# 8-900 cal meals ideas?



## 18557 (Jul 5, 2010)

Preferably calorie dense as I can't eat large portions as I'm finding out writing this and eating pasta and home made bolognaise right now! Dorris has tried to be helpful with meal prep but f**ked me , she's basically scaled up her low cal meals and the shear bulk is crippling me

No fish thanks

would be nice if it's something where the majority can be cooked in bulk , don't mind having to do addons as this is for evening dinner.


----------



## Simon90 (Oct 28, 2017)

250g chicken bag of coconut rice put you just under 800 cals mate a spoon of peanut butter will boost it into the high 800s easy clean cals Can be cooked in bulk I have it every day twice a day whilst in work on my two breaks I have salad with the chicken and change sauces so it doesn't get boring


----------



## Endomorph84 (Jan 21, 2016)

rbduk said:


> Preferably calorie dense as I can't eat large portions as I'm finding out writing this and eating pasta and home made bolognaise right now!
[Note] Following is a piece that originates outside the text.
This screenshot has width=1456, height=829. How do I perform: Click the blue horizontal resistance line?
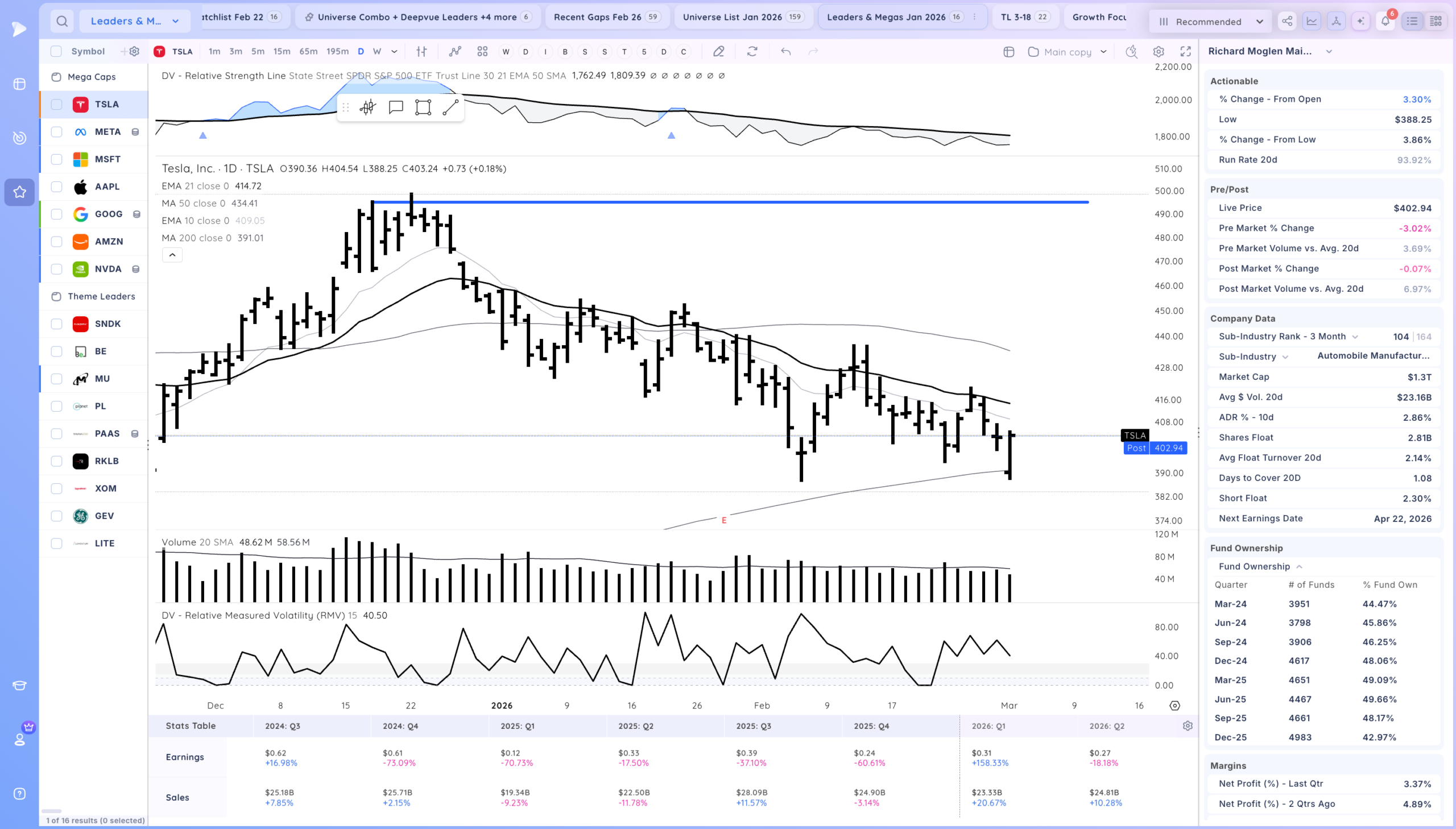731,201
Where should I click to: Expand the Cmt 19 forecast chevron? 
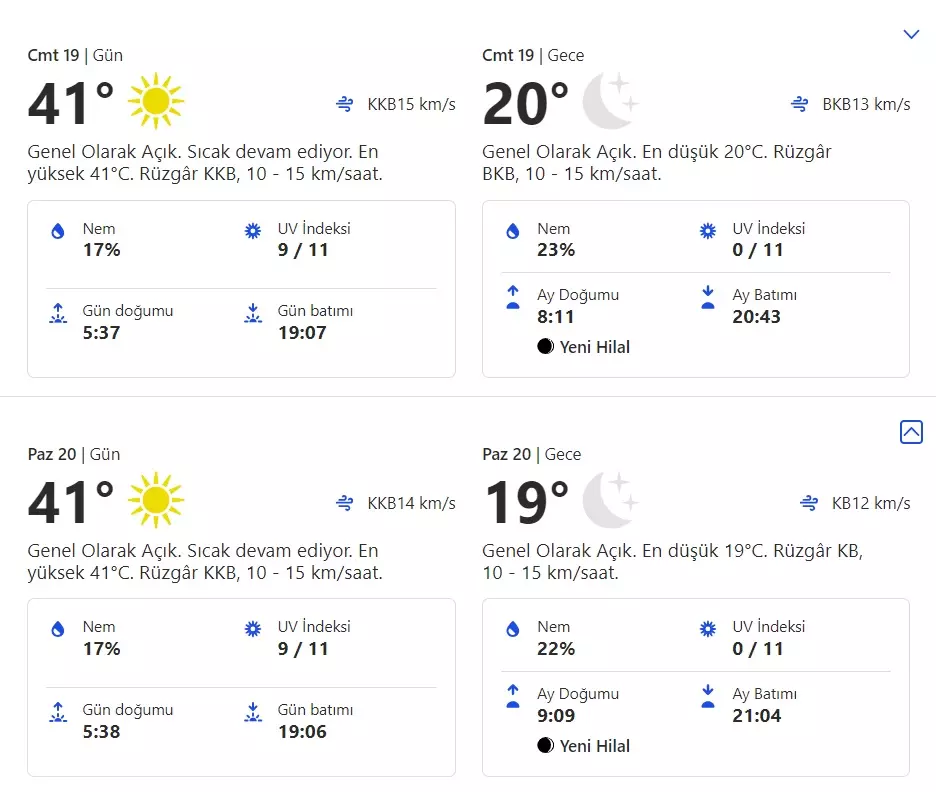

Dorris has tried to be helpful with meal prep but f**ked me , she's basically scaled up her low cal meals and the shear bulk is crippling me
> 
> No fish thanks
> 
> would be nice if it's something where the majority can be cooked in bulk , don't mind having to do addons as this is for evening dinner.


 Have you thought about just having a bigger snack in the day? or even cereal or rice pudding for afters to bump it up. That way what your missus makes for dinner will be on the money and you wont seem ungrateful lol.

Flapjacks and Whey shakes, that's where the parties at for a calorie dense snack. Home Bargains do these, they're approx. 450 cals and less than 50p. Add a whey shake and you're touching 600-700 cals minimum, depending which flapjack you get and how much whey of course.

Cereal is another one mate. Just a suggestion mate.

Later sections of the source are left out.